Ashley Stamper takes the pill twice a day, morning and night. In 10 to 15 minutes, the little hexagon will dissolve. She won't feel quite right until it kicks in.
Suboxone seeps into her system. Doctors prescribe it to help ease the cravings and kill withdrawal symptoms of opiate addicts who are hooked on painkillers like OxyContin, as well as heroin.
Alcohol remains the main reason people check into rehab, but West Virginians' demand for opiate addiction treatment has skyrocketed.
In 1999, about 5 percent of West Virginians seeking treatment needed help for opiate addiction, according to federal figures. Last year, that proportion was more than 26 percent.
Many are turning to Suboxone, the brand name for a medication whose primary ingredient is the drug buprenorphine.
Experts say the medication must be combined with counseling and other support to really help. Some users are selling it on the streets, which led the state to tighten controls on the drug.

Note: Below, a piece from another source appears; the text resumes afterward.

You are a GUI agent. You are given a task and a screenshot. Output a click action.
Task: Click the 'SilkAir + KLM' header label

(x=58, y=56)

Some people will say Stamper, 25, is just trading one addiction for another. In the past, though, the pull of OxyContin, fentanyl, Lortab and other painkillers was so strong she didn't care whether she lived or died.

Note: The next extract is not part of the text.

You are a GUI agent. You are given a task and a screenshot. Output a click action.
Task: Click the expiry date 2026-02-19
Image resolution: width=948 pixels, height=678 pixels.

"I'm not out there using and searching and partying," Stamper said.
Not just 'a handful of pills'
Stamper started going to the Prestera Addiction Recovery Center in Dunbar in August. On a frosty November morning, she waited with other customers at the CVS pharmacy a few blocks away from the center.
It wasn't yet 8:30 a.m. The six seats in the waiting area were filled. More customers lingered in the vitamin and nail care aisles. By the time they all left, they carried white paper bags with bottles of Suboxone inside.
In 2008, Prestera -- the state's largest mental health provider -- and three other providers got a $360,000 grant from the Robert Wood Johnson Foundation to increase access to Suboxone.
Prestera's program now has five doctors and more than 260 patients.
"We're not giving people a handful of pills and a kick in the butt," said Josh Parker, director of Prestera's Suboxone program. "They actually have to get treatment."
Stamper and others in the program attend mandatory one-on-one and group therapy, plus four 12-step meetings weekly.
"I'll be the first to tell you, there is no magic pill for addiction," Parker said. "Trying to battle addiction takes a lot of hard work, a lot of life changes, and a lot of support. And that's what we try to help them develop."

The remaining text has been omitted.